Repairing Ground Blind Hubs, Rods, and Poles
Hunters who leave their ground blind outside in heavy snow or strong winds often find that a few of the poles have snapped under the weight of the snow or the force of the wind. Another common reason for broken poles is stress placed on the poles because of improper setup.
If your hunting blind is still under warranty, contact the manufacturer for replacement parts. If the blind is no longer under warranty, you may still be able to order parts from the manufacturer.

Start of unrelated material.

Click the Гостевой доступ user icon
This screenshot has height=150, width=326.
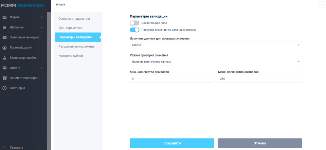(x=5, y=48)
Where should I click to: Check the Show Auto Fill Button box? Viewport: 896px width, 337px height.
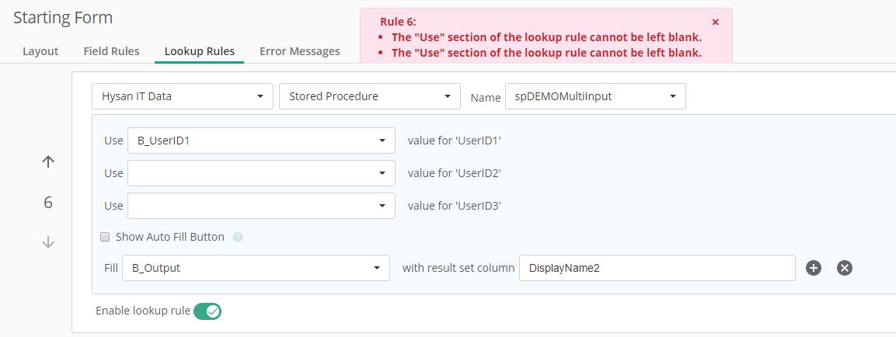pyautogui.click(x=105, y=237)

Depending on the style of the rods and hubs, you may be able to fashion your own fiberglass poles. Other hunters have done so using replacement tent poles, electric fence rods from a tractor supply, or driveway markers. Just make sure the rods are the same diameter and length as the original rods. Also, if your blind is under warranty, the manufacturer may void the warranty if the blind is altered in this way.
To avoid breaking the poles again, make sure you are correctly setting up the blind to avoid placing stress on the rods and hubs. Watch the instructional videos for KillZone blinds for a visual demonstration. Setting up your blind is simple, but if done incorrectly, it can damage the blind.

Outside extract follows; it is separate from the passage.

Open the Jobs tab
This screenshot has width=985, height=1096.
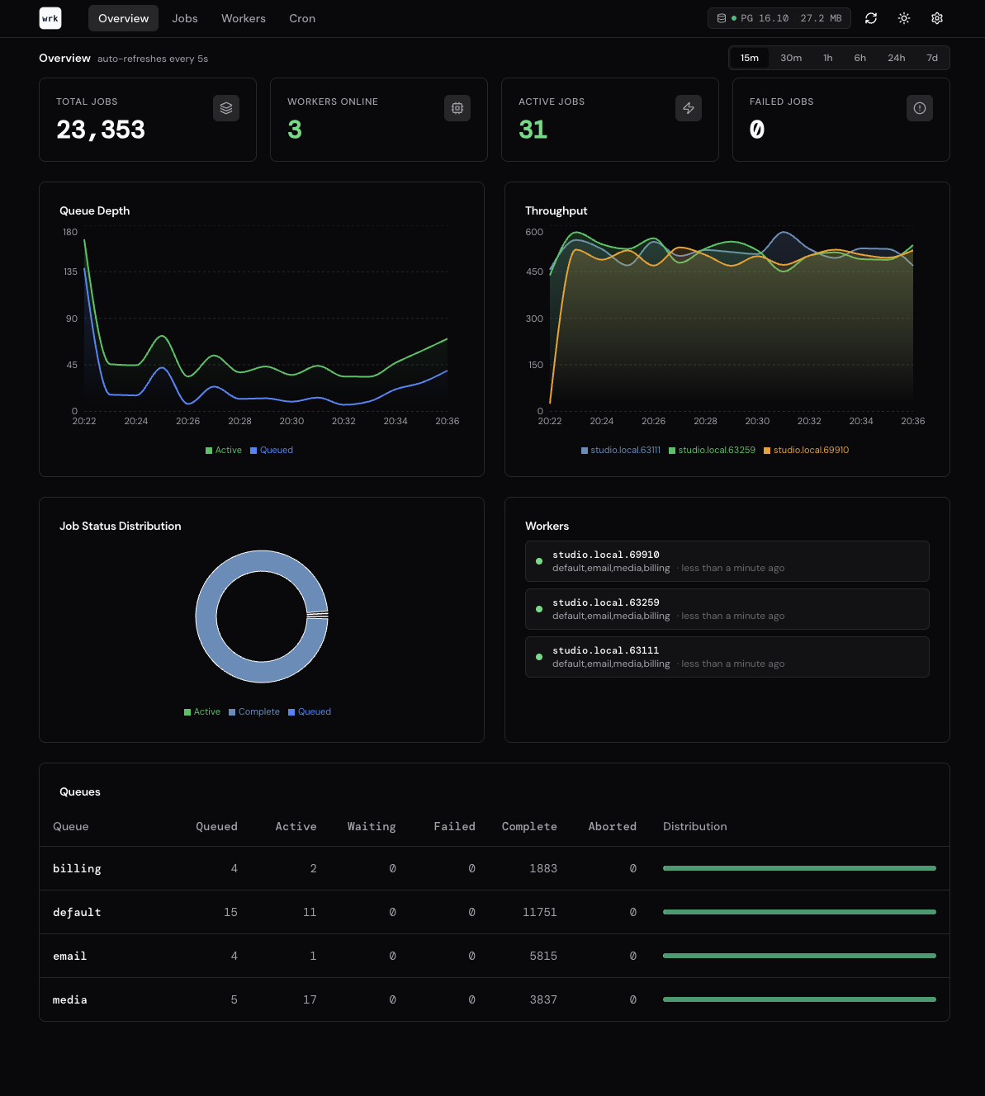pyautogui.click(x=185, y=18)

Repairing Torn Fabric or Mesh
Repair tears in the fabric the same way you would repair a camping tent. Repair kits are available online or in stores. If possible, use the same fabric material and weight to patch the blind. For a stronger repair job, patch both sides of the fabric. To hide the patch job and preserve the camouflage pattern, patch only the inside of the fabric.
To repair shoot-through mesh, see our article on How to Repair or Replace Shoot Through Mesh on a Hunting Blind.
Waterproofing a Ground Blind
If the roof starts to leak, the fabric may need a new waterproof coating or the seams may need to be sealed. Use a waterproofing spray and/or seam sealer to keep out rain and moisture. Then let the blind sit outside for a few days to get rid of the odor from the spray and sealant.